Caballo prieto azabache (La tumba de Villa) is a 1968 Mexican historical drama film written and directed by René Cardona, and starring Antonio Aguilar and Flor Silvestre. This film marked the acting debut of Raúl "Chato" Padilla, playing Pancho Villa, and better known ocassionalty for portraying Jaimito, el cartero in the 1970s sitcom El Chavo del Ocho.
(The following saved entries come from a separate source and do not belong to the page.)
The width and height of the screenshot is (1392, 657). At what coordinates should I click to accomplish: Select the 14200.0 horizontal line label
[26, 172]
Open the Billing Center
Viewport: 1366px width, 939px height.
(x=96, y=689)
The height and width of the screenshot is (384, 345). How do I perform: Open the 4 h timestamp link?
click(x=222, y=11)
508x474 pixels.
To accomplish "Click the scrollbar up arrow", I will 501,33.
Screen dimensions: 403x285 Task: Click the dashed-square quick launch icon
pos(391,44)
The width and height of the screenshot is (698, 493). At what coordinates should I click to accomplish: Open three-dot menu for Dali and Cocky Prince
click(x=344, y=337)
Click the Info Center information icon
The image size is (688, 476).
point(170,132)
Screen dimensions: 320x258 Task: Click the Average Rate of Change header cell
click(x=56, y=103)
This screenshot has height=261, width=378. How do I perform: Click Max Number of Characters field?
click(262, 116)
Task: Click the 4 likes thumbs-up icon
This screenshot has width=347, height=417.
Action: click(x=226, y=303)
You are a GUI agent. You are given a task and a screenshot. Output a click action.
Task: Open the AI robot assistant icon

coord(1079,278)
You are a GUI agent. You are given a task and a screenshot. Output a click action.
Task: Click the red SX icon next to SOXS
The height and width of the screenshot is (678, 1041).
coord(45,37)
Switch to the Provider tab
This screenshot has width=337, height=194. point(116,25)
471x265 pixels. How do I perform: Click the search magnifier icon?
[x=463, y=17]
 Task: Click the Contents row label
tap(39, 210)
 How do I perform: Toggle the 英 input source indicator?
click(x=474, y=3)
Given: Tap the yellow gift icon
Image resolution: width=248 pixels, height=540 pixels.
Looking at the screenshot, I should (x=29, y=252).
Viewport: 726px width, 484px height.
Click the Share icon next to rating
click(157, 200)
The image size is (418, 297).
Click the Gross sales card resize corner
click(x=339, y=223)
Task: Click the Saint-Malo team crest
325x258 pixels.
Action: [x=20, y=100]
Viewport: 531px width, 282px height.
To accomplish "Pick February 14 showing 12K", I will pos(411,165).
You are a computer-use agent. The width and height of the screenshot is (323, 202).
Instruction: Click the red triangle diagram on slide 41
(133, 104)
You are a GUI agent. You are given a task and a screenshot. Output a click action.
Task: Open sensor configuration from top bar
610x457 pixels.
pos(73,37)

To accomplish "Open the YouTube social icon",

It focuses on a horse breeder named Jesús who is set on buying a horse known as "Caballo prieto" (dark horse) and pursuing a relationship with a singer named Genoveva Alarios. Eventually, he and Genoveva are recruited as spies for the revolutionary leader Pancho Villa. The film was successful at the box office and stayed in theaters for a surprising nine weeks.

==Cast==

- Antonio Aguilar as Jesús Aguilar
- Flor Silvestre as Genoveva Larios
- Jaime Fernández as Rodolfo Fierro
- Jorge Russek as El Coyote
- Jessica Munguía as Martina Arango
- Guillermo Rivas as Daniel
- Tito Novaro as Colonel Jiménez
- José Luis Moreno as Hipólito Arango
- José Eduardo Pérez as Juan
- Pascual García Peña as Old Townsman
- Victorio Blanco as General Velasco
- Víctor Velázquez as Emeterio Leyva
- José Luis Fernández as Jacinto
- Alejandro Reyna «Tío Plácido» as Plácido López
- Raúl «Chato» Padilla as Pancho Villa (uncredited)
- Francisco Salinas Cortes as Background Actor (uncredited)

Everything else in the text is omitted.